[Start of Attachment]

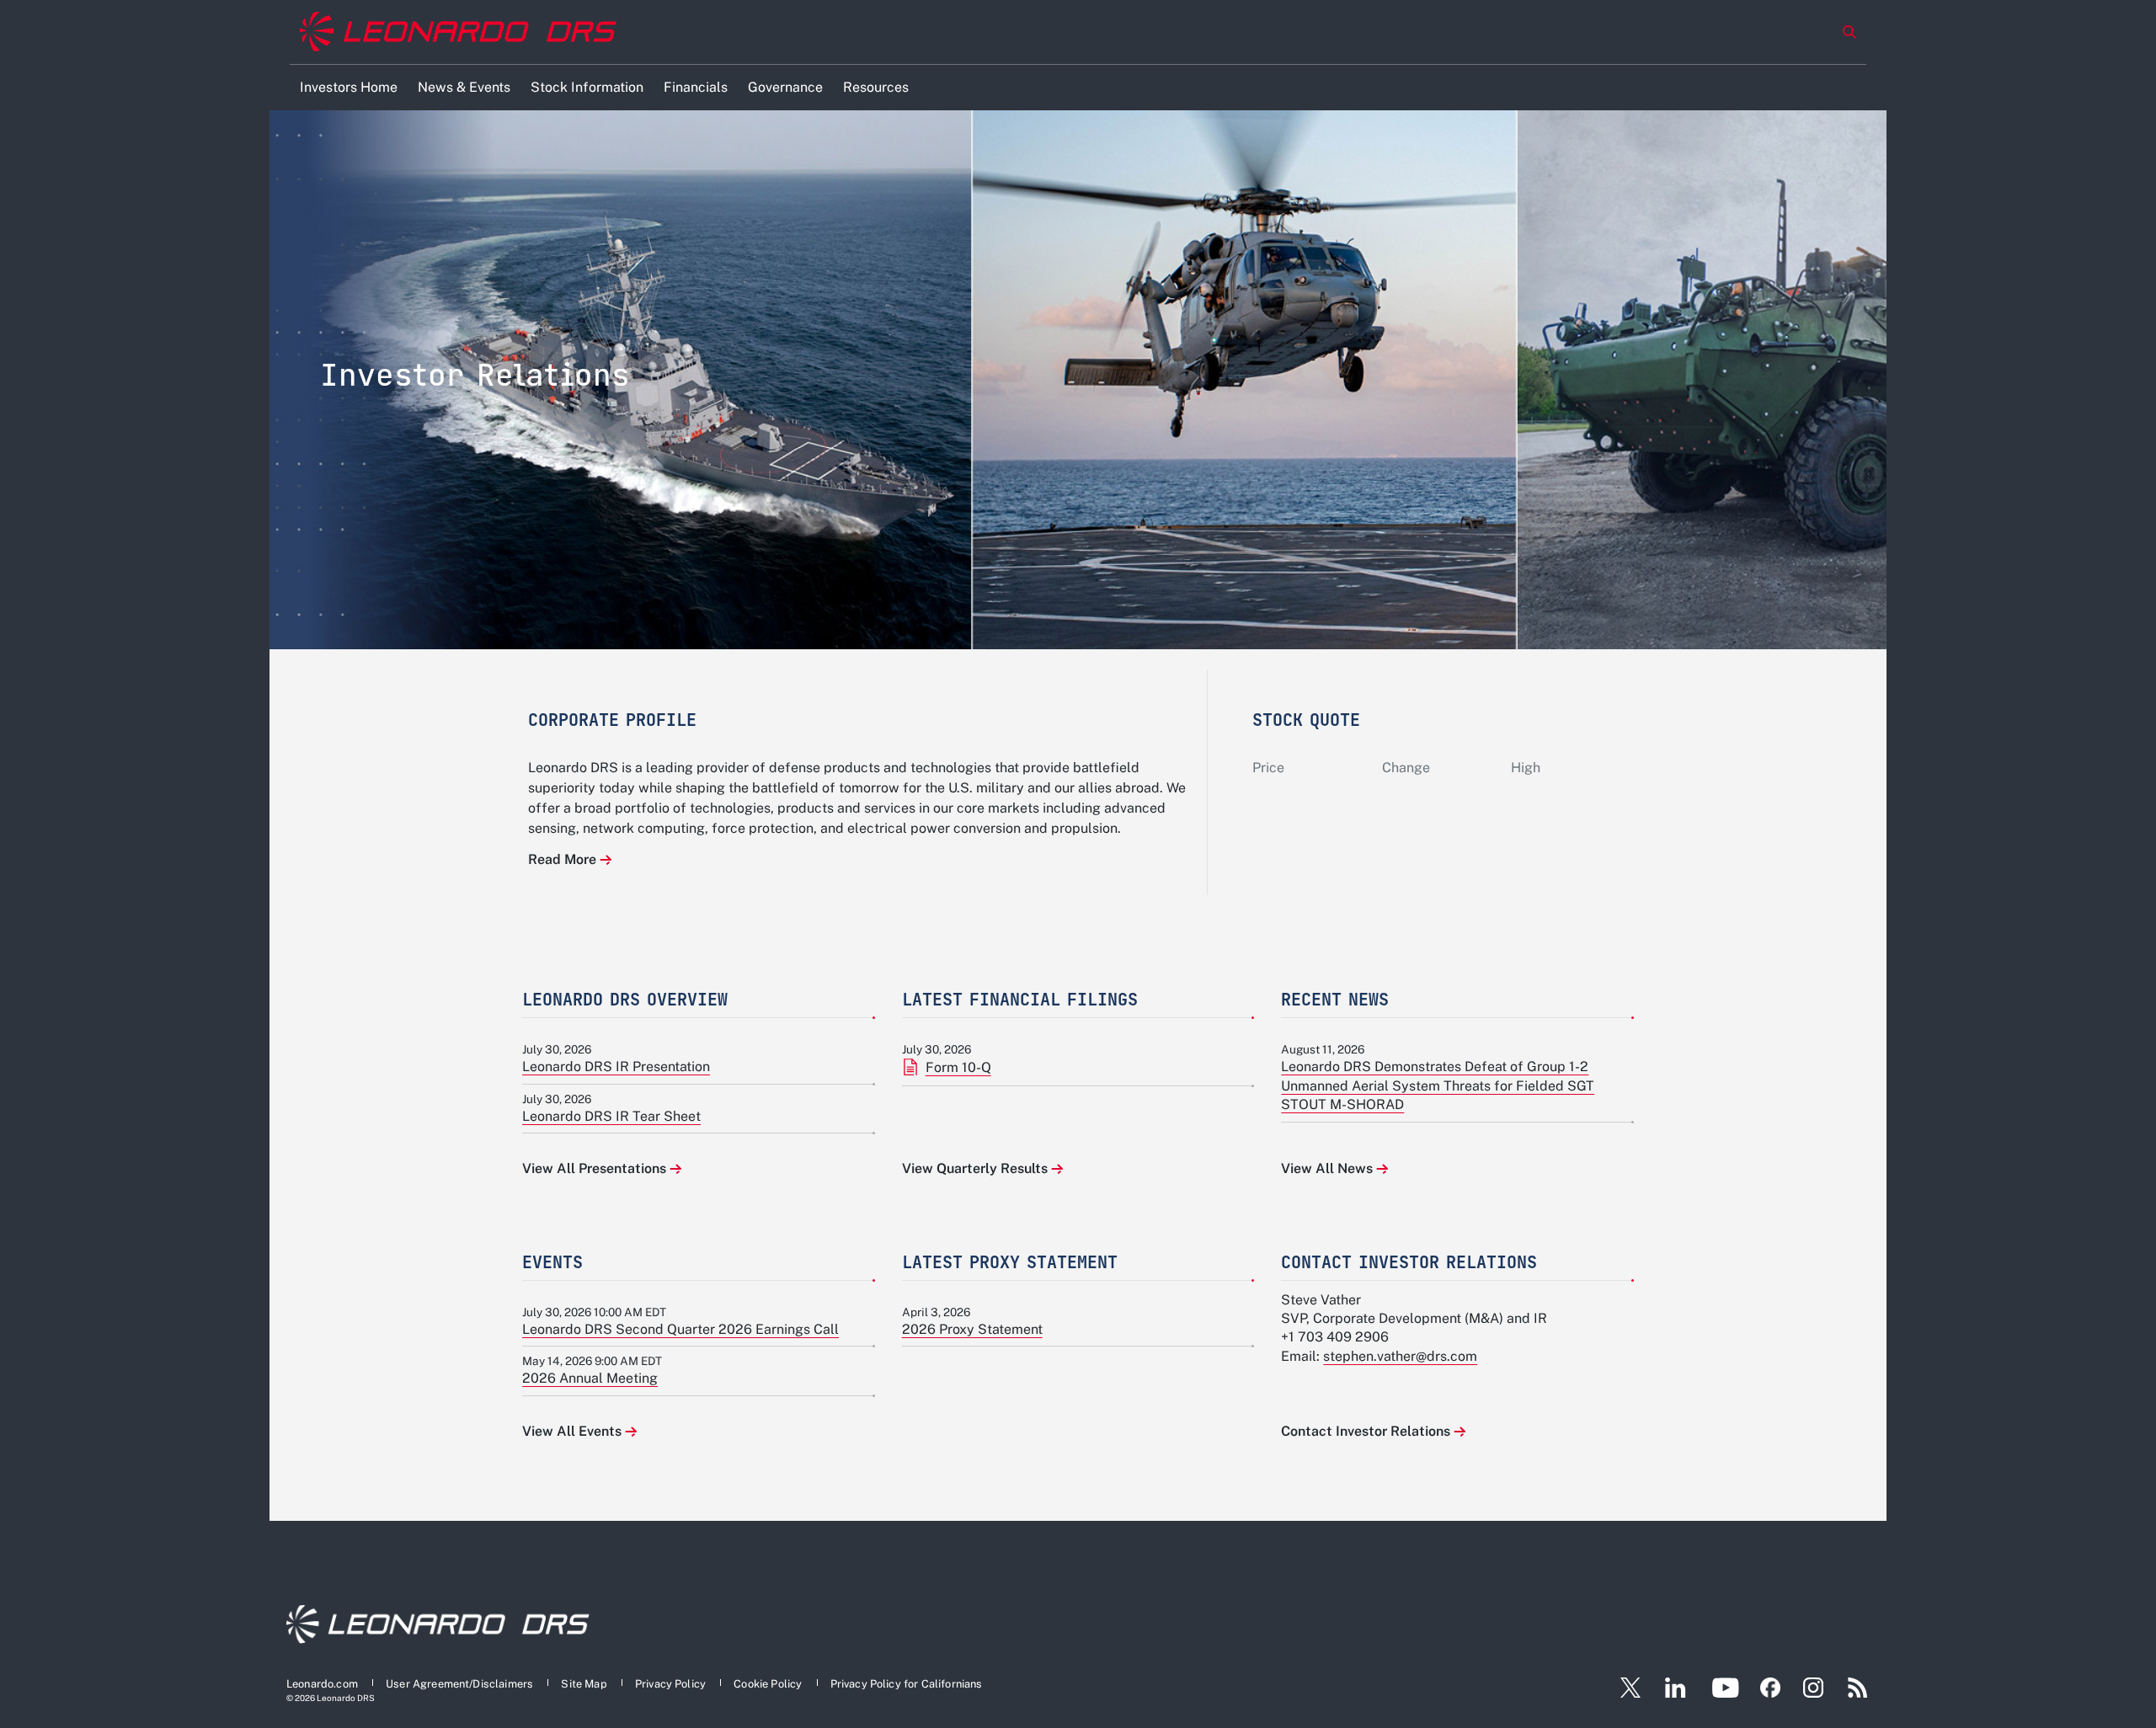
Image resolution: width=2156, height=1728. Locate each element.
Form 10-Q (958, 1067)
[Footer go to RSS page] (1858, 1687)
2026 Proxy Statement (972, 1329)
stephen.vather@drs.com (1400, 1356)
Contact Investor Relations (1365, 1431)
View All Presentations (594, 1168)
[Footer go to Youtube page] (1725, 1687)
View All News (1327, 1168)
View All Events (572, 1431)
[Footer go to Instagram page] (1813, 1687)
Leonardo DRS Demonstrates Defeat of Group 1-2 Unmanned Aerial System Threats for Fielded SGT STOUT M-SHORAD (1437, 1085)
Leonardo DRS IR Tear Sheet (611, 1116)
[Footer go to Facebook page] (1770, 1687)
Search (1849, 32)
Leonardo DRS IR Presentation (616, 1067)
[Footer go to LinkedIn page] (1675, 1687)
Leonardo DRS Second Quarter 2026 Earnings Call (680, 1329)
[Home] (458, 32)
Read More (562, 859)
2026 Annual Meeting (590, 1378)
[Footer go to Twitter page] (1624, 1687)
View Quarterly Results (975, 1168)
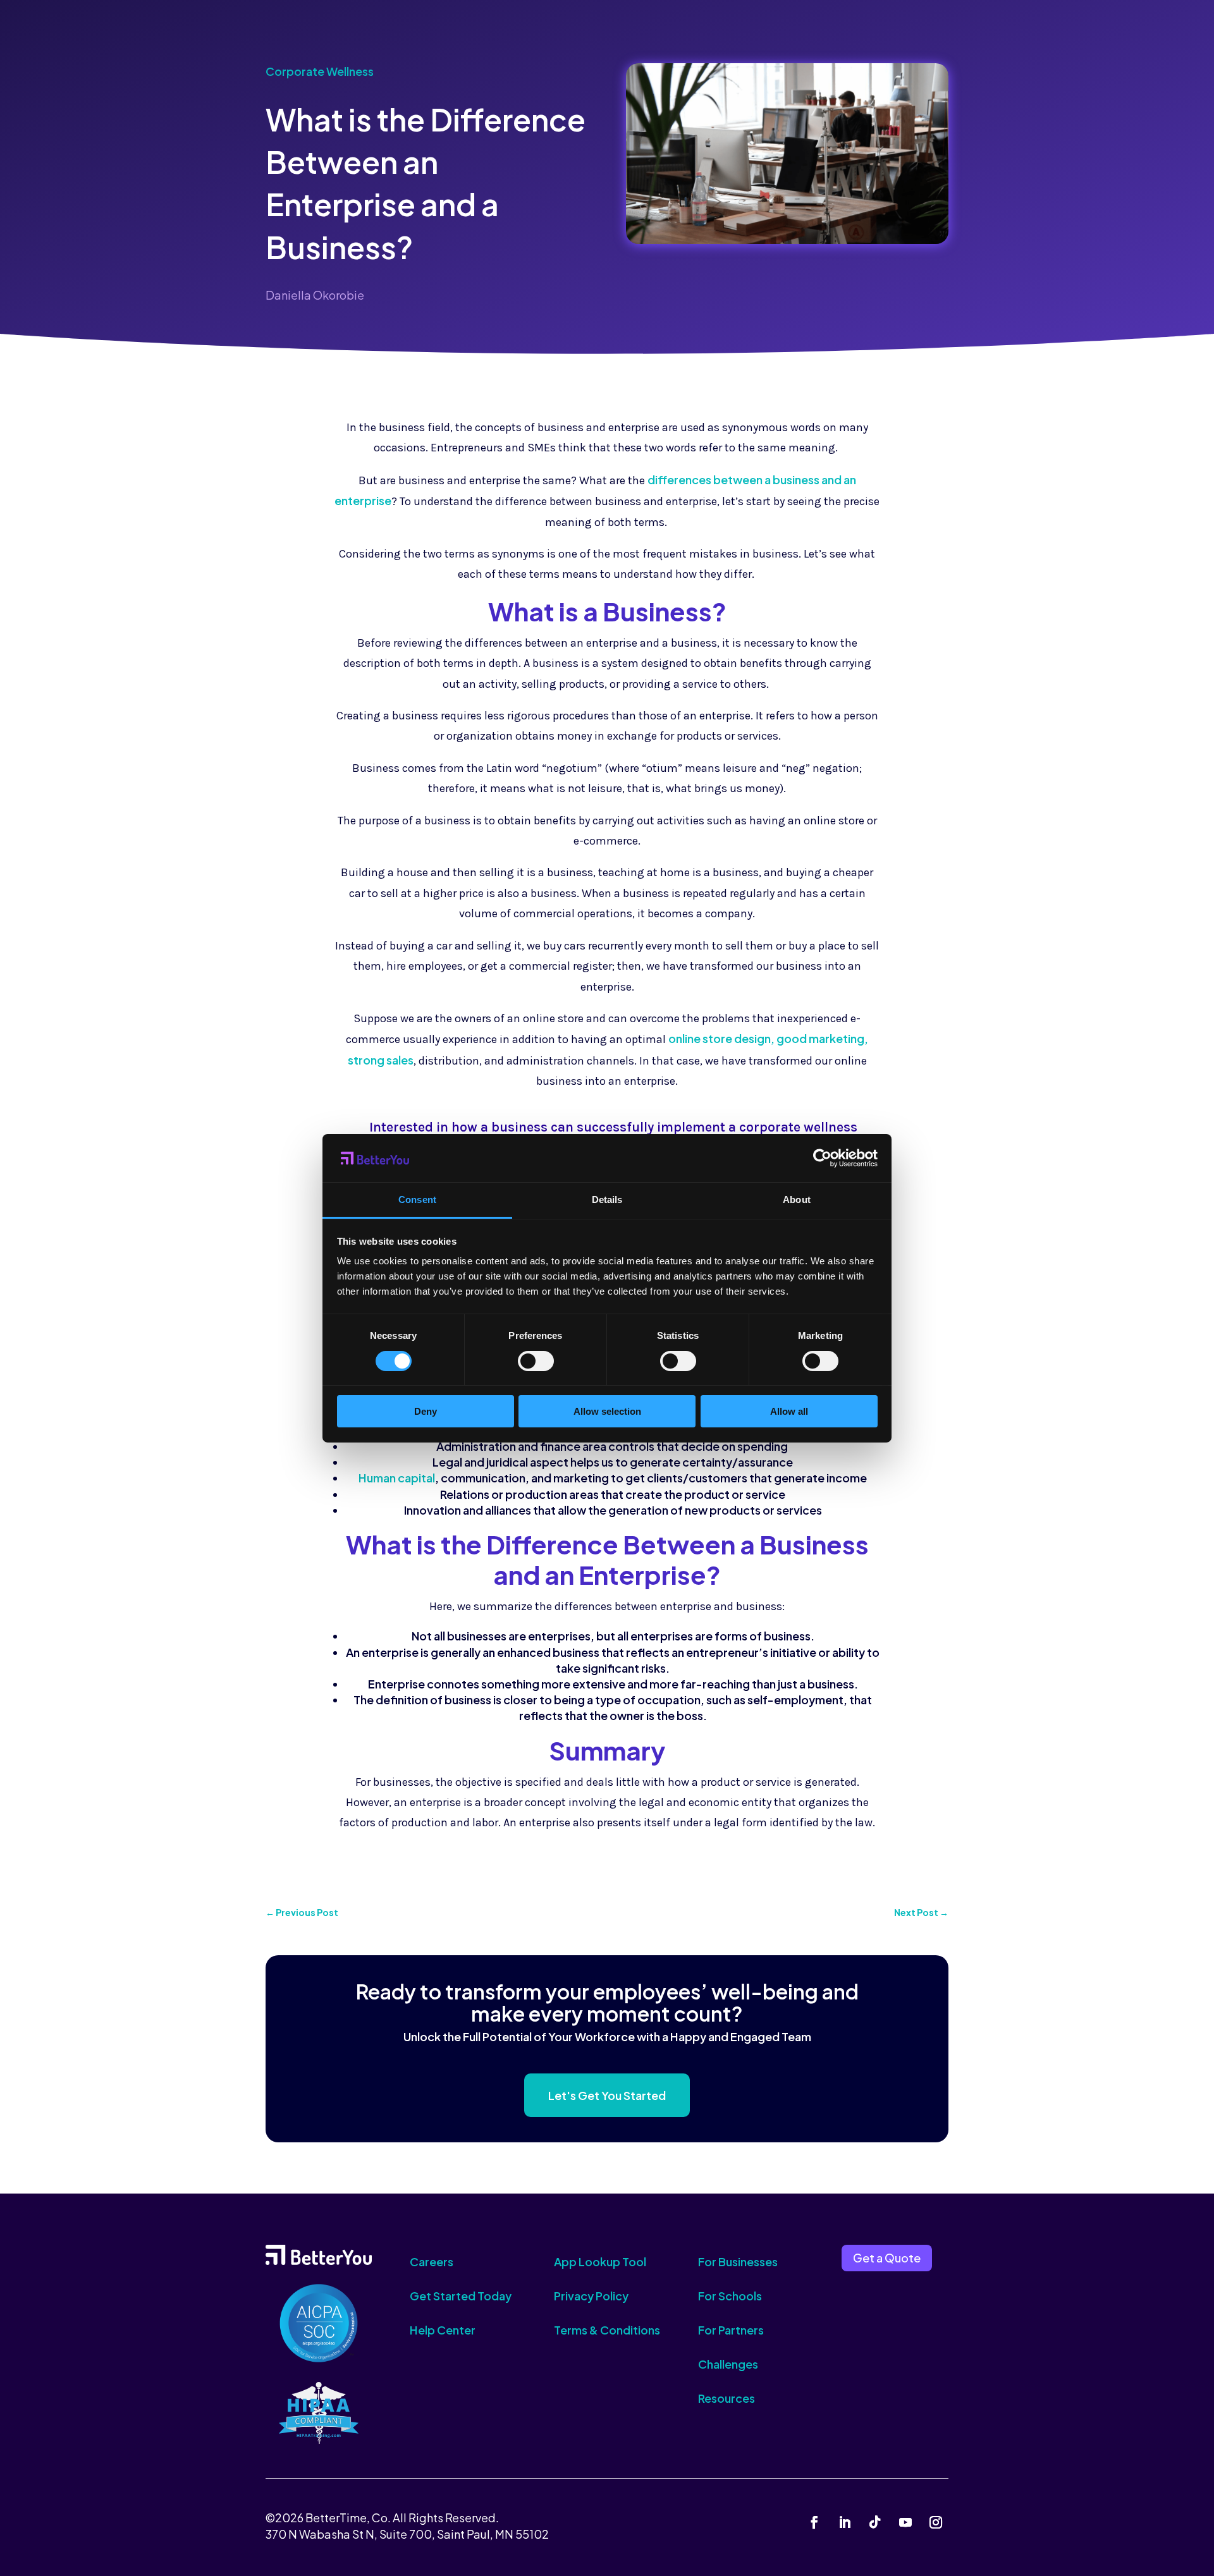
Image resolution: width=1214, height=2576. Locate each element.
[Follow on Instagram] (935, 2522)
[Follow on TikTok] (875, 2522)
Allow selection (607, 1411)
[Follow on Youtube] (905, 2522)
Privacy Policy (591, 2295)
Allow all (789, 1411)
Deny (425, 1411)
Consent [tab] (417, 1199)
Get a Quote (887, 2257)
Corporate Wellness (320, 71)
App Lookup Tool (600, 2261)
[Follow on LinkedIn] (844, 2522)
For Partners (731, 2330)
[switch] (536, 1361)
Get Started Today (461, 2295)
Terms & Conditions (607, 2330)
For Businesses (738, 2261)
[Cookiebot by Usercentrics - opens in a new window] (822, 1158)
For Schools (730, 2295)
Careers (431, 2261)
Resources (726, 2398)
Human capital (397, 1477)
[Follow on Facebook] (814, 2522)
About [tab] (797, 1199)
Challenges (728, 2364)
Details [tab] (607, 1199)
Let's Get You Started (607, 2095)
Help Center (442, 2330)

[End of Attachment]

Your goal — Where the line containing "[Footer go to Twitter page] (1624, 1687)" appears in the entries above, start there and set down every line exactly through the last one, inclusive; omit pictures.

Output for this task —
[Footer go to Twitter page] (1624, 1687)
View Quarterly Results (975, 1168)
Image resolution: width=1214, height=2576. Locate each element.
[Follow on Instagram] (935, 2522)
[Follow on TikTok] (875, 2522)
Allow selection (607, 1411)
[Follow on Youtube] (905, 2522)
Privacy Policy (591, 2295)
Allow all (789, 1411)
Deny (425, 1411)
Consent [tab] (417, 1199)
Get a Quote (887, 2257)
Corporate Wellness (320, 71)
App Lookup Tool (600, 2261)
[Follow on LinkedIn] (844, 2522)
For Partners (731, 2330)
[switch] (536, 1361)
Get Started Today (461, 2295)
Terms & Conditions (607, 2330)
For Businesses (738, 2261)
[Cookiebot by Usercentrics - opens in a new window] (822, 1158)
For Schools (730, 2295)
Careers (431, 2261)
Resources (726, 2398)
Human capital (397, 1477)
[Follow on Facebook] (814, 2522)
About [tab] (797, 1199)
Challenges (728, 2364)
Details [tab] (607, 1199)
Let's Get You Started (607, 2095)
Help Center (442, 2330)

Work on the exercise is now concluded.